§ **Página**
Por que às vezes não me reconheço?
O apóstolo Paulo, em sua carta aos Romanos faz um depoimento que é extremamente atual, apesar de escrito há quase 2000 anos. Diz ele:
“Efetivamente, eu não compreendo nada do que faço: o que eu quero, não o faço, mas o que eu odeio, faço-o” (BÍBLIA, Romanos 7, 15)
Ora, por muitas vezes é muito difícil interpretarmos nós mesmos. Veja, num momento estamos felizes, minutos depois angustiados… num momento queremos ficar junto das pessoas, minutos depois, nós enjoamos e queremos mais é ir embora para a nossa intimidade. Parece que temos emoções e sensações difíceis de compreender. E acontece em segundos… feliz/triste, em paz/angustiado, solidário/egoísta, santo/pecador, motivado/preguiçoso e por aí vai.
Não obstante, parece que essa aparente dicotomia também me leva a alguma frustração, porque apesar de saber a importância daquela dieta, do meu projeto, do abandono dos vícios, do cumprimento dos prazos; me vejo por vezes fazendo exatamente o contrário.
Quando criança, usava muito a expressão “estou com quero, mas não quero”. Mas, por que às vezes não me reconheço?
Pois bem, Carl G. Jung em sua teoria representa o ser humano como um ser polarizado. Em outras palavras, ele diz que somos os contrários como sensação e intuição, pensamento e sentimento, de modo que geralmente temos um lado mais desenvolvido que o outro, porém, o equilíbrio é muito importante. “Esses quatro tipos funcionais correspondem às quatro formas evidentes, pelas quais a consciência se orienta em relação à experiência”. (JUNG, 2008. Pág. 74)
Essa luta dos contrários na história da filosofia antiga iniciou-se da observação da natureza (physis) e ao passar do tempo foi integrada na avaliação do ser humano em sua interioridade. Heráclito, filósofo grego de Éfeso, que viveu entre os séculos VI e V a.c., dizia que existe uma harmonia entre os contrários. “E, na harmonia, os opostos se coincidem: O caminho da subida e o caminho da descida são um único e mesmo caminho. (…) No círculo, o fim e o princípio são comuns (…) o desperto e o adormecido, o jovem e o velho são a mesma coisa (…) Assim, “tudo é um”.” (REALE, 1990. Pág. 37).
Mas afinal, como saber quem sou e, mais do que isso, como integrar-me nessa luta de contrários que me faz um desconhecido para mim mesmo?

§ **Amostras de dados**

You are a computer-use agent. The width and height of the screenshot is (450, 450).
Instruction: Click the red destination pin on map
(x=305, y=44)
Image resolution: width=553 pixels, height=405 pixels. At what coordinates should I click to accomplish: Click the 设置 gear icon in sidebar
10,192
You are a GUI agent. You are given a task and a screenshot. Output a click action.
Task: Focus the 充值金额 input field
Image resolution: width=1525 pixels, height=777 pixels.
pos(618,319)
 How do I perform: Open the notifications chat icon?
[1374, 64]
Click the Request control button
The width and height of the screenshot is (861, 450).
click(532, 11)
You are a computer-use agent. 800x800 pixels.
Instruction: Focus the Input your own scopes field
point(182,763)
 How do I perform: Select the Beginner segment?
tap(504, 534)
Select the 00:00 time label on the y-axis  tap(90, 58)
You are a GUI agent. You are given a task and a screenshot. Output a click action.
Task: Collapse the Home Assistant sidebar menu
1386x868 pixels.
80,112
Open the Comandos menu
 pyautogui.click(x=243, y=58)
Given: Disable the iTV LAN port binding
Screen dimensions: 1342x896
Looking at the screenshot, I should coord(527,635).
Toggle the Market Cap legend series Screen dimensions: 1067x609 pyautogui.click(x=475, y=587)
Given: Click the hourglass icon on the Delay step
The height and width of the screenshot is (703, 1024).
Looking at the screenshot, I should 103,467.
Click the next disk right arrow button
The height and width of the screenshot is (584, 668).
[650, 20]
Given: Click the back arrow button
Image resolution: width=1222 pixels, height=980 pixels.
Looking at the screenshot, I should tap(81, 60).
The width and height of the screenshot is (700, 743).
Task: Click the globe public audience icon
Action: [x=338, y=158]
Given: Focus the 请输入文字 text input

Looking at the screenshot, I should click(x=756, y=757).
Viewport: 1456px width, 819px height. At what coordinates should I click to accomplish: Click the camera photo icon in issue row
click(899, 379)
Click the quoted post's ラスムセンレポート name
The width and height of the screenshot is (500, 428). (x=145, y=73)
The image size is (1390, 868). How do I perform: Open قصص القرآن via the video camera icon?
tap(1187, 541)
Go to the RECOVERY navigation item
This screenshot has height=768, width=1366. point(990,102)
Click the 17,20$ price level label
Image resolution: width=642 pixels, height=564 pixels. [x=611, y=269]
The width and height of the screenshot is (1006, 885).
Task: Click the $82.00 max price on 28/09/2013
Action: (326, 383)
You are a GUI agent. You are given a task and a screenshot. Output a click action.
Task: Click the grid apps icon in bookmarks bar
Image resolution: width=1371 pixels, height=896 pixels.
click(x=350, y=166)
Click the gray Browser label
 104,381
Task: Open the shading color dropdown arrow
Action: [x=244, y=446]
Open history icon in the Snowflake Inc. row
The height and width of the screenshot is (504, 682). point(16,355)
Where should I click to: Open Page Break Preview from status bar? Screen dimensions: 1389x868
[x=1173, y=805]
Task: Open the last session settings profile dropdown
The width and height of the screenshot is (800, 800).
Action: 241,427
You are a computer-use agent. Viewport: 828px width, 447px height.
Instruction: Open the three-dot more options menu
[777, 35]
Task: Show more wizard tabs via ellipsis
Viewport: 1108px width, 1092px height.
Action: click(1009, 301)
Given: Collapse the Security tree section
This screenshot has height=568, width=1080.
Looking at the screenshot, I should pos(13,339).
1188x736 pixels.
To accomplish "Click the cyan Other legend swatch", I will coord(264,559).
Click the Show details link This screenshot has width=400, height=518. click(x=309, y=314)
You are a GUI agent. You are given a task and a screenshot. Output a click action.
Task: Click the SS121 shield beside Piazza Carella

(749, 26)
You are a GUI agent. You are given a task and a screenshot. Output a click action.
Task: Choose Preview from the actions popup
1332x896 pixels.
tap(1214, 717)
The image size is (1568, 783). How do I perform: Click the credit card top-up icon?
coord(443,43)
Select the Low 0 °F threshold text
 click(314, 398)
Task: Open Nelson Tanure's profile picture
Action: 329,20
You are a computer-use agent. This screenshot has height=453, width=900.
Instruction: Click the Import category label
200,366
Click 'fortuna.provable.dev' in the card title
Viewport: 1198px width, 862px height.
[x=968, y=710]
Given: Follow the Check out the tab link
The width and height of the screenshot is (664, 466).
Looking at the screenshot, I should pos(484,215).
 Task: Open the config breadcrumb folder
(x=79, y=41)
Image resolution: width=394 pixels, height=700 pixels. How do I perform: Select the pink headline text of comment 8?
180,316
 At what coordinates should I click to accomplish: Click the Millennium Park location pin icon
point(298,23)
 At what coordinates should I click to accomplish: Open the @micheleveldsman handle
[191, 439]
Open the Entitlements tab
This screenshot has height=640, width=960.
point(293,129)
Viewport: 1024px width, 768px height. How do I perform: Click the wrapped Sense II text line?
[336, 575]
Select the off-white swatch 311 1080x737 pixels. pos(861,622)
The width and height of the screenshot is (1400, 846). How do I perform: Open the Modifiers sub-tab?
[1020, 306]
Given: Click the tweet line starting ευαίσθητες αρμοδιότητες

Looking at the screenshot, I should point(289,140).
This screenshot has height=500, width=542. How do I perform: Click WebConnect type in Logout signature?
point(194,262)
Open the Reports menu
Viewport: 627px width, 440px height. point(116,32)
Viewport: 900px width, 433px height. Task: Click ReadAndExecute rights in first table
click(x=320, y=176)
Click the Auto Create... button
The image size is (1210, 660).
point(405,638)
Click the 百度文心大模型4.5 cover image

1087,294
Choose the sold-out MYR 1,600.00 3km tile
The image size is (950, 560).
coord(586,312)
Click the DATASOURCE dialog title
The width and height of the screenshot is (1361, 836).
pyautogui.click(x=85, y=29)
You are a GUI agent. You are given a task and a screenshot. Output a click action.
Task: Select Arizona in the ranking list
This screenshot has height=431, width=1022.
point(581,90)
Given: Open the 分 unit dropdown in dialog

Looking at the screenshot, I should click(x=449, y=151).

§ **Tarefas e exercícios**
a. No texto sobre a luta dos contrários, reescreva o trecho de "Ora, por muitas" até "por aí vai.", trocando "minutos depois" por "instantes depois".
b. Dê sequência ao texto sobre a luta dos contrários a partir da última frase.

§ **Resultados das tarefas**
a.
Ora, por muitas vezes é muito difícil interpretarmos nós mesmos. Veja, num momento estamos felizes, instantes depois angustiados… num momento queremos ficar junto das pessoas, instantes depois, nós enjoamos e queremos mais é ir embora para a nossa intimidade. Parece que temos emoções e sensações difíceis de compreender. E acontece em segundos… feliz/triste, em paz/angustiado, solidário/egoísta, santo/pecador, motivado/preguiçoso e por aí vai.

b.
Conhecer
O fato é que esse debate não é novo, mas torna-se muito atual quando identificamos na sociedade uma segregação por raça, sexo, preferências políticas, etc. Tudo polarizado. Também chama a atenção que com as mídias sociais o discurso torna-se cada vez mais ácido, preferindo o ataque ao diálogo, o que cria inimizades e para impor o seu pensamento, a pessoa busca aniquilar o oponente que deixa de ser as ideias e passa a ser a pessoa.
Cabe ainda citar que – nessa batalha interior dos contrários – ninguém é 100% uma coisa só e nessa avidez em criticar, qualquer descuido é o suficiente para que a artilharia tome rumo contrário e a pessoa é atingida por um turbilhão de críticas. Não precisamos ir longe, basta uma rápida leitura sobre a edição 2021 do Big Brother Brasil (BBB), em que pessoas com fortes posicionamentos acerca de um tema, tiveram comportamento oposto e por isso foram muito criticados. Perceba que a crítica não é pelo posicionamento em si, seja lá qual for, mas pelo fato dessas pessoas se sentirem no direito de humilhar as outras como se vivessem um politicamente correto que não considera a realidade dos contrários.
O primeiro passo, portanto, para identificar os nossos contrários é o autoconhecimento. Parece clichê, pois sempre voltamos nele, mas é fundamental. Faça um quadro com lados opostos de Pensamento (em cima), Sentimento (em baixo) e Sensação (lado direito) e Intuição (Lado esquerdo). Trace duas linhas (horizontal e vertical) que se cruzam ao centro e busque identificar como você reage às circunstâncias da vida.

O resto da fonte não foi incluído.